I was flipping through a People magazine in my dentist's waiting room when his previous appointment emerged, a frazzled African-American mother with three kids. One boy, around 8, was obviously a special needs child. Out of the hubbub of his clamoring siblings, he headed straight at me. He gazed frankly into my eyes and bluntly asked, "Can I give you a hug?" 

In today's "Stranger-Danger!" society, and being an aunt myself of young children, I was hesitant. "Ask your mother first if it's okay," I answered. 

"Mom, can I give her a hug?" 

Mom, dealing with the other two, distractedly answered that a high-five was fine, which he took to be assent for his original request. He opened his arms. 

It was one of the best hugs I've ever had. His head tucked trustingly into my shoulder, his body a cuddly mass. I gave his back a couple of pats. He pulled away in the perfect time frame (one Mississippi, two Mississippi), and earnestly waved goodbye.
I sailed forward into the dentist chair, fearing no Novocaine. 

Ma, like me, struggles with small talk. She and I are great at deep discussions, but meeting someone at shul or at a wedding and idly covering "so, what's doing" territory is awkward. Then, decades ago, she observed on a Brooklyn street her redemption: Physical contact. 

For us Jews, it's gender-specific, but it really works. "Hi!" Move in for a smooch (even though with women, it is more of a cheek-graze air-kiss). Fondly stroke an arm. Place a hand on a shoulder. All conversational crimes are absolved.

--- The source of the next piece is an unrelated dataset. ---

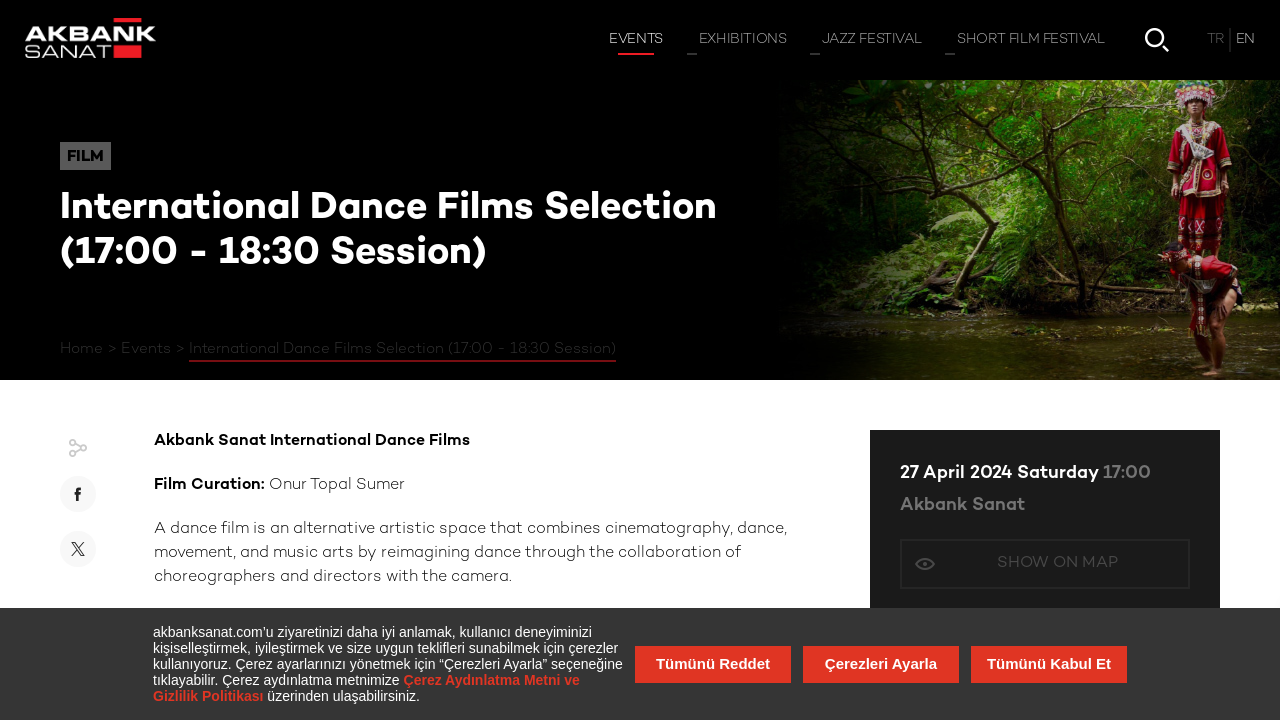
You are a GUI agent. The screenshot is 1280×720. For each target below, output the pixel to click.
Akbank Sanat (962, 505)
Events (146, 349)
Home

I've been making a conscious effort to be more lovey-dovey with the kinfauna—hair stroking, spontaneous kisses, stuffing-squeezings. I'm still surprised how they sigh happily and burrow against me, no matter their age.
The men on my father's side of the family are big smoochers. His male cousins kiss, hug, pinch cheeks. With those opening salvos, any tension just melts away. 

Give it a whirl. It does wonders.   


Altie said...

:) I learned this by watching others. I was never the touchy feely huggy type, but now when I try to pretend that I'm happy to see someone I'll pat their arm and let it linger, and say something like 'so great to see you!'. It still feels weird for me to hug people, even close friends. Plus that whole awkward 'which way to turn your head' thing going on.

Princess Lea said...

Isn't the arm pat + linger amazing? Everyone is so taken with you, for so little effort! And I accidentally kissed my lady neighbor on the lips once because I messed up which cheek to go for.